Provided material:
········

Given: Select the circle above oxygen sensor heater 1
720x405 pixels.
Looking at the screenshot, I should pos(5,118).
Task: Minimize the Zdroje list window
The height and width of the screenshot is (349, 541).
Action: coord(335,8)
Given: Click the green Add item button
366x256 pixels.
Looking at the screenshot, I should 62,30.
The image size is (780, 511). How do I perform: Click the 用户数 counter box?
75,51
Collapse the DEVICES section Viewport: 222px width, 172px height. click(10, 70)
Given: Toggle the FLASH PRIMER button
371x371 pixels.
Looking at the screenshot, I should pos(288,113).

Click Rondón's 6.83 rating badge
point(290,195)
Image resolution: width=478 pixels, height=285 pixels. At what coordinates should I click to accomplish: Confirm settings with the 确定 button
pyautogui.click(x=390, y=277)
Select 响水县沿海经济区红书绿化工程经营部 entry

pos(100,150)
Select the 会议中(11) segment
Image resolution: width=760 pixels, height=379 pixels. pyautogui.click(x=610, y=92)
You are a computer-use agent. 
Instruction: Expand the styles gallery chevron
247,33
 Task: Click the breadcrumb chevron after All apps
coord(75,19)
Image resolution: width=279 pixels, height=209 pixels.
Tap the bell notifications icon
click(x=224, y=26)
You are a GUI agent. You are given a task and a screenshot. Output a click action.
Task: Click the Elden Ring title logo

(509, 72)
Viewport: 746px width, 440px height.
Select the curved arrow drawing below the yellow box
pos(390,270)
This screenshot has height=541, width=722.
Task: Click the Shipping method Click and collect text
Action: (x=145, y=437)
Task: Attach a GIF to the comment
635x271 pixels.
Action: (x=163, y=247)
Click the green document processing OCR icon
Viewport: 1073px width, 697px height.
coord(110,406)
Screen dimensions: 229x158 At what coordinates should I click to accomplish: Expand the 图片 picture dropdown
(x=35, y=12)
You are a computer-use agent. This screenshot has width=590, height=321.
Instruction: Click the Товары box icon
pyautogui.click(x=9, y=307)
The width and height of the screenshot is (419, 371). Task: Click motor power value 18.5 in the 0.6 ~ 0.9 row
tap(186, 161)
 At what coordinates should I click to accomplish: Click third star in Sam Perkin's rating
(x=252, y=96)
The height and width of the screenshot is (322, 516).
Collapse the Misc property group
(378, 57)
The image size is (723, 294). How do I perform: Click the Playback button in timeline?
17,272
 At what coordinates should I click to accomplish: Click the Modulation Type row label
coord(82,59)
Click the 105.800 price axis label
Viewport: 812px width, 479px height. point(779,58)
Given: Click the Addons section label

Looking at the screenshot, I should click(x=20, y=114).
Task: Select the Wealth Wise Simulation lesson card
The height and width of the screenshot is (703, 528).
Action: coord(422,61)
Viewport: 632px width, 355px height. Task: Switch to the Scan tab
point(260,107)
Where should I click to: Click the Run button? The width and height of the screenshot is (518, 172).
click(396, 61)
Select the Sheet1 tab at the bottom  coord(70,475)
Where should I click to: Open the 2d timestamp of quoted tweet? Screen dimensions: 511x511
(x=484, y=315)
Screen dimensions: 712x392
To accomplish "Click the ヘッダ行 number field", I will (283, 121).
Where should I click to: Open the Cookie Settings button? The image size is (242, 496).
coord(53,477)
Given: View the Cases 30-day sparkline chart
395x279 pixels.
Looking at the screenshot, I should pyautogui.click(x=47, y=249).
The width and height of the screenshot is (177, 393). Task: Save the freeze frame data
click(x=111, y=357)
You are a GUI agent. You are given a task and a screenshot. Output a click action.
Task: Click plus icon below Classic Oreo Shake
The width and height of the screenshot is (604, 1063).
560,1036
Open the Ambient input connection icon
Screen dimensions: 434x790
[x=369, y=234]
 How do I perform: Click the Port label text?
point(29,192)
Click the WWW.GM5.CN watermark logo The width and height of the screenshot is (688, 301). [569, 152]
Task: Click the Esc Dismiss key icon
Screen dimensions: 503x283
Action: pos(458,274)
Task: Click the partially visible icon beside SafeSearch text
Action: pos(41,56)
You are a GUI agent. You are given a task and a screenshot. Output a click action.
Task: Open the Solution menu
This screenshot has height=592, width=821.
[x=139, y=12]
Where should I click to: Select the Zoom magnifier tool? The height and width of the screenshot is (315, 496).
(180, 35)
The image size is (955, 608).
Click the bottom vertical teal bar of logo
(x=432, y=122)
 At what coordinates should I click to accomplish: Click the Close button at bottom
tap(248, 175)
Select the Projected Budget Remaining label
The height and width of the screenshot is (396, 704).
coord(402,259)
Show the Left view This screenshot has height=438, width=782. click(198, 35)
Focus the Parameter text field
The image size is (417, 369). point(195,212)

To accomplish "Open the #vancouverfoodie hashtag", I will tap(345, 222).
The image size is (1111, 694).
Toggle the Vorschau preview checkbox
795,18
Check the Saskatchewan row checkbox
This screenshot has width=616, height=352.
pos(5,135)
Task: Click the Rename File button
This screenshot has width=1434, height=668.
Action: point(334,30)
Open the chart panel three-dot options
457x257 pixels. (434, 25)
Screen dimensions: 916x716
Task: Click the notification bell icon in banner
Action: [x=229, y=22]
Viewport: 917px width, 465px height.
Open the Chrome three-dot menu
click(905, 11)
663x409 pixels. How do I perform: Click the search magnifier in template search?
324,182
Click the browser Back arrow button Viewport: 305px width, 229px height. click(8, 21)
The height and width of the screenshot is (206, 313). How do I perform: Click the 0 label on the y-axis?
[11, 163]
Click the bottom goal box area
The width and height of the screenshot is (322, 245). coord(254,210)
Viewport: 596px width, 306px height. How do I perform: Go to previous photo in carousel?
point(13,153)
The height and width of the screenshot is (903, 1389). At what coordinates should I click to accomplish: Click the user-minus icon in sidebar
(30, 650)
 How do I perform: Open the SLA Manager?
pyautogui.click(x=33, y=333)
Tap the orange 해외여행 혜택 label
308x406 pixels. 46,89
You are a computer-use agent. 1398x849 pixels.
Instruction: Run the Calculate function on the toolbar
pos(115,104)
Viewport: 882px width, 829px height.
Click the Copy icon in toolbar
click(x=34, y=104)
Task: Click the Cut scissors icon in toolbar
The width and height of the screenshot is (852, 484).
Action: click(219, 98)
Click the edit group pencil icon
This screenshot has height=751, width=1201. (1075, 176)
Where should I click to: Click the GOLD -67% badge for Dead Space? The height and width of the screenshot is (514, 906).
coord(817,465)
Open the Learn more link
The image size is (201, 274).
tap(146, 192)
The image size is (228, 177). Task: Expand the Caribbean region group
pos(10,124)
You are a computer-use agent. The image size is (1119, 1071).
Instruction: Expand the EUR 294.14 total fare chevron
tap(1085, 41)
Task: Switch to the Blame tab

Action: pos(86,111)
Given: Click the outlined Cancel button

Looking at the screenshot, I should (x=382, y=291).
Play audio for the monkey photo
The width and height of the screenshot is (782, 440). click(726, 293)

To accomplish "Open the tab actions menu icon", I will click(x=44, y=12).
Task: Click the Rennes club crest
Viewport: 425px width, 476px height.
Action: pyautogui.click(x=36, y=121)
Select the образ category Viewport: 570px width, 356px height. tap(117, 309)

········

Work order: The whole of the material above needs to be copied exactly.

Worked solution:
Given: Select the circle above oxygen sensor heater 1
720x405 pixels.
Looking at the screenshot, I should pos(5,118).
Task: Minimize the Zdroje list window
The height and width of the screenshot is (349, 541).
Action: coord(335,8)
Given: Click the green Add item button
366x256 pixels.
Looking at the screenshot, I should 62,30.
The image size is (780, 511). How do I perform: Click the 用户数 counter box?
75,51
Collapse the DEVICES section Viewport: 222px width, 172px height. click(10, 70)
Given: Toggle the FLASH PRIMER button
371x371 pixels.
Looking at the screenshot, I should pos(288,113).

Click Rondón's 6.83 rating badge
point(290,195)
Image resolution: width=478 pixels, height=285 pixels. At what coordinates should I click to accomplish: Confirm settings with the 确定 button
pyautogui.click(x=390, y=277)
Select 响水县沿海经济区红书绿化工程经营部 entry

pos(100,150)
Select the 会议中(11) segment
Image resolution: width=760 pixels, height=379 pixels. pyautogui.click(x=610, y=92)
You are a computer-use agent. 
Instruction: Expand the styles gallery chevron
247,33
 Task: Click the breadcrumb chevron after All apps
coord(75,19)
Image resolution: width=279 pixels, height=209 pixels.
Tap the bell notifications icon
click(x=224, y=26)
You are a GUI agent. You are given a task and a screenshot. Output a click action.
Task: Click the Elden Ring title logo

(509, 72)
Viewport: 746px width, 440px height.
Select the curved arrow drawing below the yellow box
pos(390,270)
This screenshot has height=541, width=722.
Task: Click the Shipping method Click and collect text
Action: (x=145, y=437)
Task: Attach a GIF to the comment
635x271 pixels.
Action: (x=163, y=247)
Click the green document processing OCR icon
Viewport: 1073px width, 697px height.
coord(110,406)
Screen dimensions: 229x158 At what coordinates should I click to accomplish: Expand the 图片 picture dropdown
(x=35, y=12)
You are a computer-use agent. This screenshot has width=590, height=321.
Instruction: Click the Товары box icon
pyautogui.click(x=9, y=307)
The width and height of the screenshot is (419, 371). Task: Click motor power value 18.5 in the 0.6 ~ 0.9 row
tap(186, 161)
 At what coordinates should I click to accomplish: Click third star in Sam Perkin's rating
(x=252, y=96)
The height and width of the screenshot is (322, 516).
Collapse the Misc property group
(378, 57)
The image size is (723, 294). How do I perform: Click the Playback button in timeline?
17,272
 At what coordinates should I click to accomplish: Click the Modulation Type row label
coord(82,59)
Click the 105.800 price axis label
Viewport: 812px width, 479px height. point(779,58)
Given: Click the Addons section label

Looking at the screenshot, I should click(x=20, y=114).
Task: Select the Wealth Wise Simulation lesson card
The height and width of the screenshot is (703, 528).
Action: coord(422,61)
Viewport: 632px width, 355px height. Task: Switch to the Scan tab
point(260,107)
Where should I click to: Click the Run button? The width and height of the screenshot is (518, 172).
click(396, 61)
Select the Sheet1 tab at the bottom  coord(70,475)
Where should I click to: Open the 2d timestamp of quoted tweet? Screen dimensions: 511x511
(x=484, y=315)
Screen dimensions: 712x392
To accomplish "Click the ヘッダ行 number field", I will (283, 121).
Where should I click to: Open the Cookie Settings button? The image size is (242, 496).
coord(53,477)
Given: View the Cases 30-day sparkline chart
395x279 pixels.
Looking at the screenshot, I should pyautogui.click(x=47, y=249).
The width and height of the screenshot is (177, 393). Task: Save the freeze frame data
click(x=111, y=357)
You are a GUI agent. You are given a task and a screenshot. Output a click action.
Task: Click plus icon below Classic Oreo Shake
The width and height of the screenshot is (604, 1063).
560,1036
Open the Ambient input connection icon
Screen dimensions: 434x790
[x=369, y=234]
 How do I perform: Click the Port label text?
point(29,192)
Click the WWW.GM5.CN watermark logo The width and height of the screenshot is (688, 301). [569, 152]
Task: Click the Esc Dismiss key icon
Screen dimensions: 503x283
Action: pos(458,274)
Task: Click the partially visible icon beside SafeSearch text
Action: pos(41,56)
You are a GUI agent. You are given a task and a screenshot. Output a click action.
Task: Open the Solution menu
This screenshot has height=592, width=821.
[x=139, y=12]
Where should I click to: Select the Zoom magnifier tool? The height and width of the screenshot is (315, 496).
(180, 35)
The image size is (955, 608).
Click the bottom vertical teal bar of logo
(x=432, y=122)
 At what coordinates should I click to accomplish: Click the Close button at bottom
tap(248, 175)
Select the Projected Budget Remaining label
The height and width of the screenshot is (396, 704).
coord(402,259)
Show the Left view This screenshot has height=438, width=782. click(198, 35)
Focus the Parameter text field
The image size is (417, 369). point(195,212)

To accomplish "Open the #vancouverfoodie hashtag", I will tap(345, 222).
The image size is (1111, 694).
Toggle the Vorschau preview checkbox
795,18
Check the Saskatchewan row checkbox
This screenshot has width=616, height=352.
pos(5,135)
Task: Click the Rename File button
This screenshot has width=1434, height=668.
Action: point(334,30)
Open the chart panel three-dot options
457x257 pixels. (434, 25)
Screen dimensions: 916x716
Task: Click the notification bell icon in banner
Action: [x=229, y=22]
Viewport: 917px width, 465px height.
Open the Chrome three-dot menu
click(905, 11)
663x409 pixels. How do I perform: Click the search magnifier in template search?
324,182
Click the browser Back arrow button Viewport: 305px width, 229px height. click(8, 21)
The height and width of the screenshot is (206, 313). How do I perform: Click the 0 label on the y-axis?
[11, 163]
Click the bottom goal box area
The width and height of the screenshot is (322, 245). coord(254,210)
Viewport: 596px width, 306px height. How do I perform: Go to previous photo in carousel?
point(13,153)
The height and width of the screenshot is (903, 1389). At what coordinates should I click to accomplish: Click the user-minus icon in sidebar
(30, 650)
 How do I perform: Open the SLA Manager?
pyautogui.click(x=33, y=333)
Tap the orange 해외여행 혜택 label
308x406 pixels. 46,89
You are a computer-use agent. 1398x849 pixels.
Instruction: Run the Calculate function on the toolbar
pos(115,104)
Viewport: 882px width, 829px height.
Click the Copy icon in toolbar
click(x=34, y=104)
Task: Click the Cut scissors icon in toolbar
The width and height of the screenshot is (852, 484).
Action: click(219, 98)
Click the edit group pencil icon
This screenshot has height=751, width=1201. (1075, 176)
Where should I click to: Click the GOLD -67% badge for Dead Space? The height and width of the screenshot is (514, 906).
coord(817,465)
Open the Learn more link
The image size is (201, 274).
tap(146, 192)
The image size is (228, 177). Task: Expand the Caribbean region group
pos(10,124)
You are a computer-use agent. The image size is (1119, 1071).
Instruction: Expand the EUR 294.14 total fare chevron
tap(1085, 41)
Task: Switch to the Blame tab

Action: pos(86,111)
Given: Click the outlined Cancel button

Looking at the screenshot, I should (x=382, y=291).
Play audio for the monkey photo
The width and height of the screenshot is (782, 440). click(726, 293)

To accomplish "Open the tab actions menu icon", I will click(x=44, y=12).
Task: Click the Rennes club crest
Viewport: 425px width, 476px height.
Action: pyautogui.click(x=36, y=121)
Select the образ category Viewport: 570px width, 356px height. tap(117, 309)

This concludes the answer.